━━━━━ ENTRIES SUPPLIED ━━━━━

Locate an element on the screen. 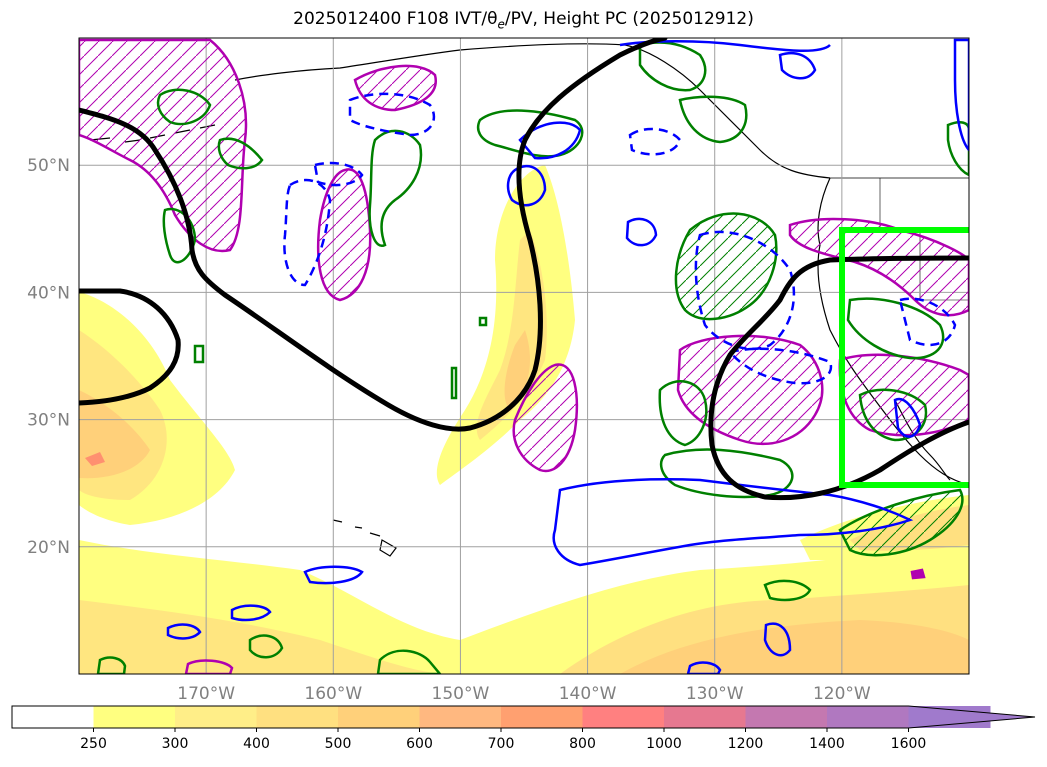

━━━━━
━━━━━ ENTRIES SUPPLIED ━━━━━

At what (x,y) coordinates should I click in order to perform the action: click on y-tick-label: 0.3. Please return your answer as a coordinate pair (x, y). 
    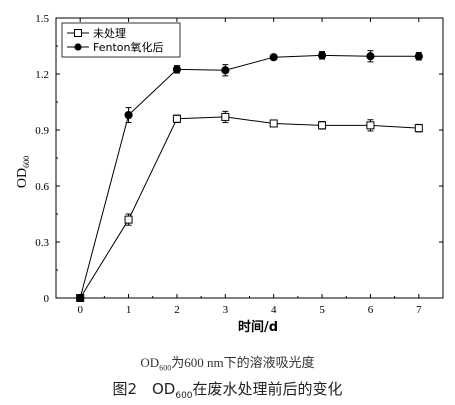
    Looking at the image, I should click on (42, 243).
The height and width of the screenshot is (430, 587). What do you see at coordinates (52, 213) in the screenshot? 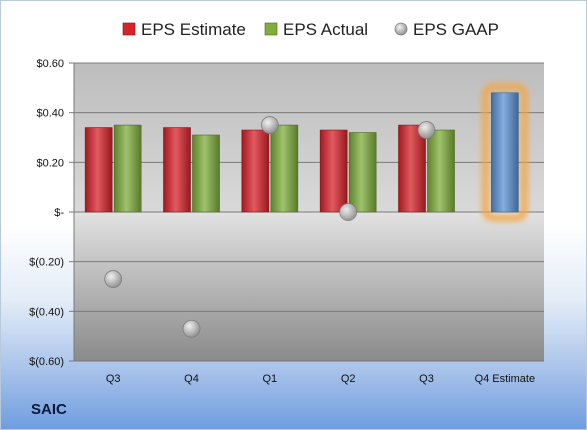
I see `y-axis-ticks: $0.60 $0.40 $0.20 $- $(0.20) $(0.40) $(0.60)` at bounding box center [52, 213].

━━━━━

DESCRIPTION OF THE TASK :: Pull out every line of the rows above that contains the word "should", and match case exactly.

ANSWER SECTION ::
At what (x,y) coordinates should I click in order to perform the action: click on y-tick-label: 0.3. Please return your answer as a coordinate pair (x, y). 
    Looking at the image, I should click on (42, 243).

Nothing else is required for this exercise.